- _PROBLEM DETAILS_: Nothing should be left out. Give all the data again exactly as written.

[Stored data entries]
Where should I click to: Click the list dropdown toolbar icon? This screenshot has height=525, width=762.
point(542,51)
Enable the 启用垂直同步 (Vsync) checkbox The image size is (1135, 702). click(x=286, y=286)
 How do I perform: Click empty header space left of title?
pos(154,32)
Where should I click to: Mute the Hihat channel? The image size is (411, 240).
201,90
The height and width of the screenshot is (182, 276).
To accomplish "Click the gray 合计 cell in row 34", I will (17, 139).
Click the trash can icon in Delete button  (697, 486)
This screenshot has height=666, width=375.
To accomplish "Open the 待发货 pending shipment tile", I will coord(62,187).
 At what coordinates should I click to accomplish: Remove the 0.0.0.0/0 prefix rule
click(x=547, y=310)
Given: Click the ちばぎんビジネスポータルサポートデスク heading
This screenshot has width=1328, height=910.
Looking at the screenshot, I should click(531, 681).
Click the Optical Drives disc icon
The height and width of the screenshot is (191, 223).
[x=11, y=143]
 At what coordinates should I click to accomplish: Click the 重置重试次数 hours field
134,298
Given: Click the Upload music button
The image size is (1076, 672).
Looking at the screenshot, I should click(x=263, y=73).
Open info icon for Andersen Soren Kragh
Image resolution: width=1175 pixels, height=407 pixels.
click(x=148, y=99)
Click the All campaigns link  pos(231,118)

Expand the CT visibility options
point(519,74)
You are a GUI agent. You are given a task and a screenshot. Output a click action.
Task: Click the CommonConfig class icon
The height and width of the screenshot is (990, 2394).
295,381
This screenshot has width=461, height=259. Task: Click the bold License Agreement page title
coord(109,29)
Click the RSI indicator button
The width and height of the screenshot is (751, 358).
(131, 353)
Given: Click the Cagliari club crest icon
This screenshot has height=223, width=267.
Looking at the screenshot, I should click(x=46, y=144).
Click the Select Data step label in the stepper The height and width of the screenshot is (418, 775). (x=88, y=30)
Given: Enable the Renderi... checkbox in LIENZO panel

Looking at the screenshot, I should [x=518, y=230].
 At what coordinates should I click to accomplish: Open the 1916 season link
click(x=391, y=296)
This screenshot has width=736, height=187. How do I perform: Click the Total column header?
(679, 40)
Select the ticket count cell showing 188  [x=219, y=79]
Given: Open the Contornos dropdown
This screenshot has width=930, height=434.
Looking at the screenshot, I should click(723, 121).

- _ANSWER SECTION_:
Where should I click to: Click the list dropdown toolbar icon? This screenshot has height=525, width=762.
point(542,51)
Enable the 启用垂直同步 (Vsync) checkbox The image size is (1135, 702). click(x=286, y=286)
 How do I perform: Click empty header space left of title?
pos(154,32)
Where should I click to: Mute the Hihat channel? The image size is (411, 240).
201,90
The height and width of the screenshot is (182, 276).
To accomplish "Click the gray 合计 cell in row 34", I will (17, 139).
Click the trash can icon in Delete button  (697, 486)
This screenshot has height=666, width=375.
To accomplish "Open the 待发货 pending shipment tile", I will coord(62,187).
 At what coordinates should I click to accomplish: Remove the 0.0.0.0/0 prefix rule
click(x=547, y=310)
Given: Click the ちばぎんビジネスポータルサポートデスク heading
This screenshot has width=1328, height=910.
Looking at the screenshot, I should click(531, 681).
Click the Optical Drives disc icon
The height and width of the screenshot is (191, 223).
[x=11, y=143]
 At what coordinates should I click to accomplish: Click the 重置重试次数 hours field
134,298
Given: Click the Upload music button
The image size is (1076, 672).
Looking at the screenshot, I should click(x=263, y=73).
Open info icon for Andersen Soren Kragh
Image resolution: width=1175 pixels, height=407 pixels.
click(x=148, y=99)
Click the All campaigns link  pos(231,118)

Expand the CT visibility options
point(519,74)
You are a GUI agent. You are given a task and a screenshot. Output a click action.
Task: Click the CommonConfig class icon
The height and width of the screenshot is (990, 2394).
295,381
This screenshot has width=461, height=259. Task: Click the bold License Agreement page title
coord(109,29)
Click the RSI indicator button
The width and height of the screenshot is (751, 358).
(131, 353)
Given: Click the Cagliari club crest icon
This screenshot has height=223, width=267.
Looking at the screenshot, I should click(x=46, y=144).
Click the Select Data step label in the stepper The height and width of the screenshot is (418, 775). (x=88, y=30)
Given: Enable the Renderi... checkbox in LIENZO panel

Looking at the screenshot, I should [x=518, y=230].
 At what coordinates should I click to accomplish: Open the 1916 season link
click(x=391, y=296)
This screenshot has width=736, height=187. How do I perform: Click the Total column header?
(679, 40)
Select the ticket count cell showing 188  [x=219, y=79]
Given: Open the Contornos dropdown
This screenshot has width=930, height=434.
Looking at the screenshot, I should click(723, 121).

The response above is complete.